> Work required
Set down the data below in full, exactly as it reads, but without the pictures.

> Data for this exercise
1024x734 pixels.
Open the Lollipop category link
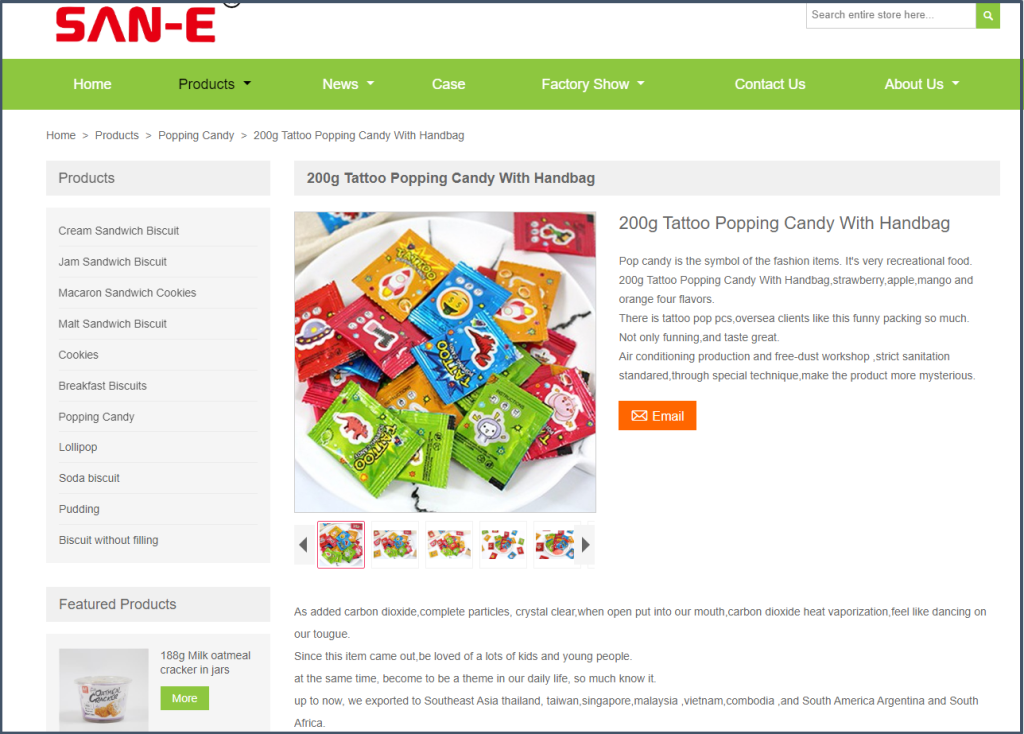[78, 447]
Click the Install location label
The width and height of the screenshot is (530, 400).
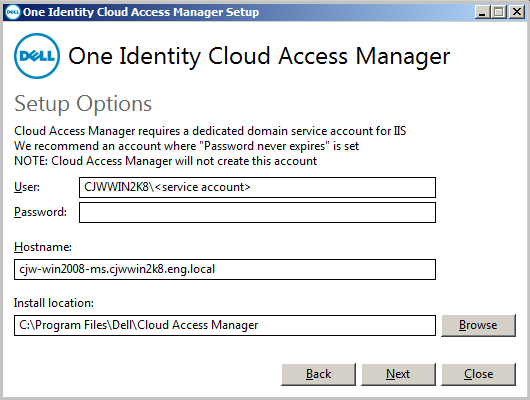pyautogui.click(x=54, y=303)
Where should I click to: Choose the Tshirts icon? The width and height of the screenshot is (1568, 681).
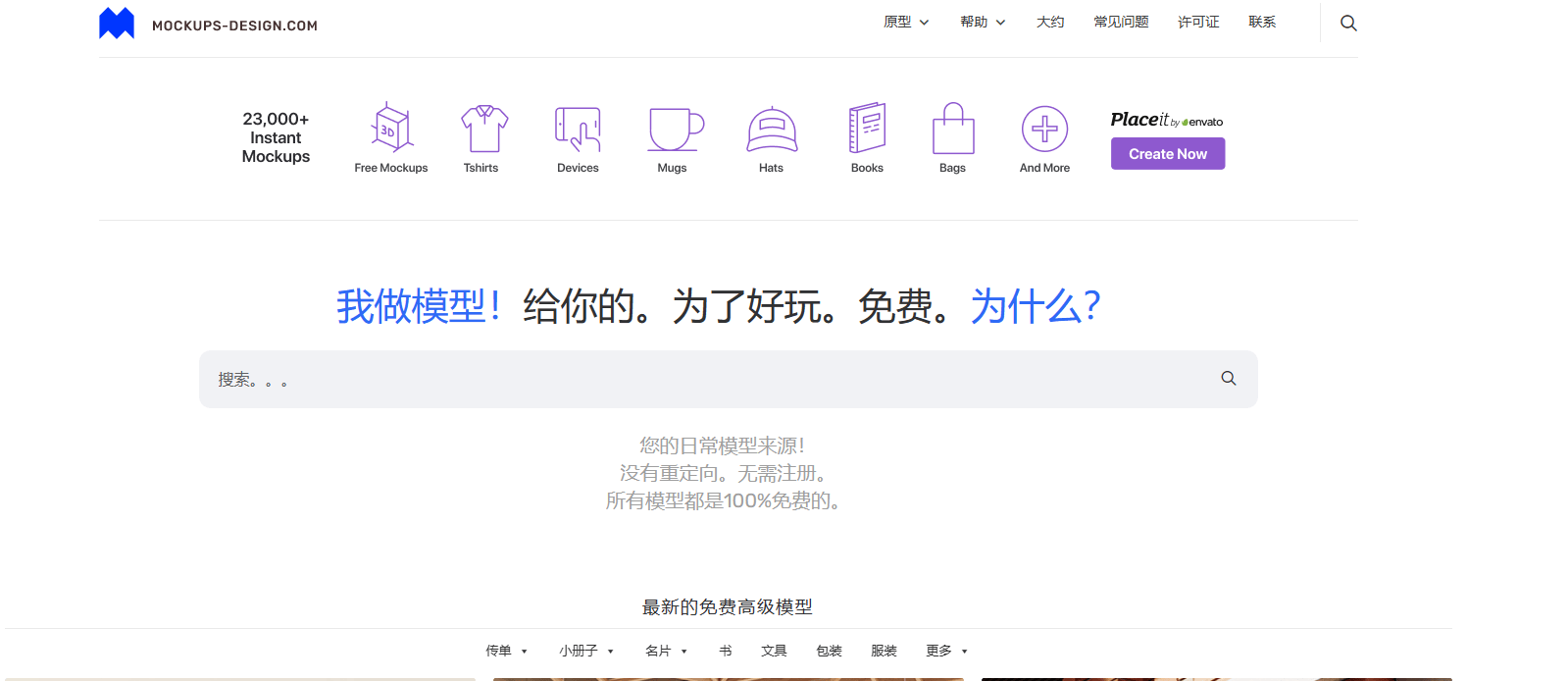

> Result of this task
1024x734 pixels.
Open the Lollipop category link
[78, 447]
Click the Install location label
The width and height of the screenshot is (530, 400).
pyautogui.click(x=54, y=303)
Where should I click to: Choose the Tshirts icon? The width and height of the screenshot is (1568, 681).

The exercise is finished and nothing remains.